To combat this, the charity has been experimenting with personalized videos on its Twitter channels. Across this year’s 5-kilometer, 10-kilometer, marathon and assault course races, branded Race for Life, its social team used tech tool EchoMany to send participants Twitter videos unique to them.
Ahead of their race, those who used the hashtag #PinkArmy received a personalized copy of the brand’s TV campaign thanking them for their support. During and after the race they received messages with a graphic showing their total funds raised. This was also tied to their profile on the fundraising website JustGiving.
“Personalized film really helps us make those personal connections,” Fairclough said. “People chat to us a lot; they value Race for Life. For some women, it’s their 11th year doing this.”
Besides connecting one-on-one, a big priority on social is to get supporters to remember to deliver the funds they’ve raised and to prompt their fellow runners to do the same. This was the aim of its fundraising prompts and its ultimate measurement of ROI.

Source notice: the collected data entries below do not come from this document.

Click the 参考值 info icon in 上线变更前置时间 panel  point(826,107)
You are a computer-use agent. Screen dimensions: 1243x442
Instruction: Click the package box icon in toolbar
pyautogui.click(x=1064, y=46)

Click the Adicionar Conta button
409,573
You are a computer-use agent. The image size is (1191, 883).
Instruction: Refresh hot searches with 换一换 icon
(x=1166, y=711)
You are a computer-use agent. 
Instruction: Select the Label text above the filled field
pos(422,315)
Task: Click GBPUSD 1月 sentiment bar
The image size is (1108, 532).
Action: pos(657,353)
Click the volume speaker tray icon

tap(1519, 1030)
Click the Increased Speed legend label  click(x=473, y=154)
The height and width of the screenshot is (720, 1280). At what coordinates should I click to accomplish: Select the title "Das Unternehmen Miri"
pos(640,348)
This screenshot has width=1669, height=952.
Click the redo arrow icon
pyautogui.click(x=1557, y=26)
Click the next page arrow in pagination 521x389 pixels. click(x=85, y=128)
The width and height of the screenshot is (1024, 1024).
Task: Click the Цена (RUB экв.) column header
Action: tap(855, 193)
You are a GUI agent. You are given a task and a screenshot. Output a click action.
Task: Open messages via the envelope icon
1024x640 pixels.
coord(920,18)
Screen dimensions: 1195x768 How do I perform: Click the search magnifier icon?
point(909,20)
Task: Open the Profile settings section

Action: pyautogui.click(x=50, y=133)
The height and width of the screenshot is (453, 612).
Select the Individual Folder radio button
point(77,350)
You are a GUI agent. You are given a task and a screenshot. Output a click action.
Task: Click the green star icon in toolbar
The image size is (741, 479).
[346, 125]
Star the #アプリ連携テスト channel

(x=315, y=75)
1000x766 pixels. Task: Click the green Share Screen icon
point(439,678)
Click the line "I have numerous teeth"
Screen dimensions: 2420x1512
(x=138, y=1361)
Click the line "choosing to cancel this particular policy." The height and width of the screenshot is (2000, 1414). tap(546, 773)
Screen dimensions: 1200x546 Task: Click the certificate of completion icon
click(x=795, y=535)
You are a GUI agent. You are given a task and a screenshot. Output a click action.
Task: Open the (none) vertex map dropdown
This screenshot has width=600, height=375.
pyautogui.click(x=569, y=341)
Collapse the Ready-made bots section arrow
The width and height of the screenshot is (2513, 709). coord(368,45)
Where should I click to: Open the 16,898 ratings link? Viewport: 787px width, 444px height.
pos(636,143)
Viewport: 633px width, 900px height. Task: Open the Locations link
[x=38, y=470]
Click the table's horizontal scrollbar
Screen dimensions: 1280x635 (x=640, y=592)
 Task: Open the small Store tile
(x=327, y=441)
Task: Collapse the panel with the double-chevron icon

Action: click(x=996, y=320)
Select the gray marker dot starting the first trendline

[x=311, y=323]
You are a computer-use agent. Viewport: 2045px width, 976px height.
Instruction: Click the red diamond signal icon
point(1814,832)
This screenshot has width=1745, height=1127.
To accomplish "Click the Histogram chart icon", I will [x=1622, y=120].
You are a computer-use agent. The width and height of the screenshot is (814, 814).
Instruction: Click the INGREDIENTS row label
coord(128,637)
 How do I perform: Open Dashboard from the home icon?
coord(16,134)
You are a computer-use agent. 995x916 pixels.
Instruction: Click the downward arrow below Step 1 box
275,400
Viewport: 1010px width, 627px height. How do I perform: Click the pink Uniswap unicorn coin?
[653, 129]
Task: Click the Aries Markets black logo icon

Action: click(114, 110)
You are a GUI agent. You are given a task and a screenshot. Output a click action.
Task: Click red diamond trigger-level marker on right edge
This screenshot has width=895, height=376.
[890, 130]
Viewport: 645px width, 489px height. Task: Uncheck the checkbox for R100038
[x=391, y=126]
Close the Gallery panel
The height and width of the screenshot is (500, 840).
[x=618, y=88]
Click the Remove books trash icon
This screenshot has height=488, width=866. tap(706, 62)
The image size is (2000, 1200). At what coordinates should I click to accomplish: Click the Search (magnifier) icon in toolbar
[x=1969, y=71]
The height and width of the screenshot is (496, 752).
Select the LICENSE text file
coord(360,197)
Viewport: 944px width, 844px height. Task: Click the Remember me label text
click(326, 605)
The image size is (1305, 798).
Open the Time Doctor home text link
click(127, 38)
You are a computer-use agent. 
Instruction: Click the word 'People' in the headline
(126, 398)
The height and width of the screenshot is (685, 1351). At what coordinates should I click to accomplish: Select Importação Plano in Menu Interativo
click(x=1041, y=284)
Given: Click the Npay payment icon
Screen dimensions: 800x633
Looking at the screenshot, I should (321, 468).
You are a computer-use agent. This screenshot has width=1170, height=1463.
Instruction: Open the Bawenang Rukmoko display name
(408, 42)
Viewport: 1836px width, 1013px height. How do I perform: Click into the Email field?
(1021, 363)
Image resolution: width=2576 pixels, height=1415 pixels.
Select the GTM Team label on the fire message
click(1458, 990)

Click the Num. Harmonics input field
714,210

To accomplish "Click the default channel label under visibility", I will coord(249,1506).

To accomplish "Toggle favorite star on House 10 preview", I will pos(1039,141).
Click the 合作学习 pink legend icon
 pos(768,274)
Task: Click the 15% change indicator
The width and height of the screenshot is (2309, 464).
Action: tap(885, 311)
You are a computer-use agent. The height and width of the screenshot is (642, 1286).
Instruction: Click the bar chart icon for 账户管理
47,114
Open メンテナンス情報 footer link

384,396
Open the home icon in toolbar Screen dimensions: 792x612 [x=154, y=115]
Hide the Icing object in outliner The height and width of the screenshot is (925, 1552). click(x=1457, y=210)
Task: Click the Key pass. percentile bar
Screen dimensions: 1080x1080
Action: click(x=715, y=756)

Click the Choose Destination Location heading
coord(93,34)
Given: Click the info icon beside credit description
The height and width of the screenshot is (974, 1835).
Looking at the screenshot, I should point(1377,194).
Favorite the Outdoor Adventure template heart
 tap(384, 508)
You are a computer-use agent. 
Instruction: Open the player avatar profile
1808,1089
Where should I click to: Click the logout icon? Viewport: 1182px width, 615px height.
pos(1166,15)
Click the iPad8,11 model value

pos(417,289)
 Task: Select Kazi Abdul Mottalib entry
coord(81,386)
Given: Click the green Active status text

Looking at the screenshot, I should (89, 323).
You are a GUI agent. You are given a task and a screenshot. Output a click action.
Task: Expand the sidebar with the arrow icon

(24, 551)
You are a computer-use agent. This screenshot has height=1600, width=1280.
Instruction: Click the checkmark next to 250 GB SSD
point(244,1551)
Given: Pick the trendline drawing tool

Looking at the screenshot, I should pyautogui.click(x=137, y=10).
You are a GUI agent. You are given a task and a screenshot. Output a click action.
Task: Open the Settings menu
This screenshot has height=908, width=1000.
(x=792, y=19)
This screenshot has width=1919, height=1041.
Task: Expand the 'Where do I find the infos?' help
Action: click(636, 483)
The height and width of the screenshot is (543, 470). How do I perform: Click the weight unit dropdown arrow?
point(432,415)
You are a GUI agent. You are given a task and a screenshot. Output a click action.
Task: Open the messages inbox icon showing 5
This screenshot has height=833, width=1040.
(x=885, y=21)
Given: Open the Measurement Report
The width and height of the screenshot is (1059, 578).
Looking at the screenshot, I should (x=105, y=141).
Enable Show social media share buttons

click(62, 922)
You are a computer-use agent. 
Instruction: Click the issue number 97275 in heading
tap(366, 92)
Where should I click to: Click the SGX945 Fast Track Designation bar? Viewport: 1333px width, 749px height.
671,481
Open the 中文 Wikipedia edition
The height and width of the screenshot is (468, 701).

So far, Fairclough said, these videos have seen an engagement rate that’s a 300 percent uplift from the account’s average. Half (51 percent) get retweeted, while 75 percent get liked. While the fundraising totals are still being totaled, signs are looking good, Fairclough said. She is also confident these videos have helped recruit new fans on Twitter, too.
One challenge for Fairclough, besides standing out from the sea of video content out there, is getting Cancer Research’s audience to connect the dots between the charity and the content it creates. The subtler videos can be confusing, partially because its audience are not used to seeing it on their feed.
This personal slant also ties into the brand’s work on other platforms like YouTube. There, CRUK had experimented with fitness content ahead of its races; however, its stories connected with its audience far better. “What works well for us is strong women with a close connection to the cause,” Fairclough said.
This is also true for Instagram Stories, where the charity has been experimenting this year during its races. Content is ad hoc but features testimonials about the race and people’s experience with cancer. While views are around 500 per post, they have high engagement, with 90 percent of users watching them till the end.
Next year, Fairclough will take the format to other live mediums, including Facebook Live.
“We’re definitely going to play with it,” she said. “There’s so much on-the-day content where we’re speaking to ladies who are there. It’s about capturing that in the right way.”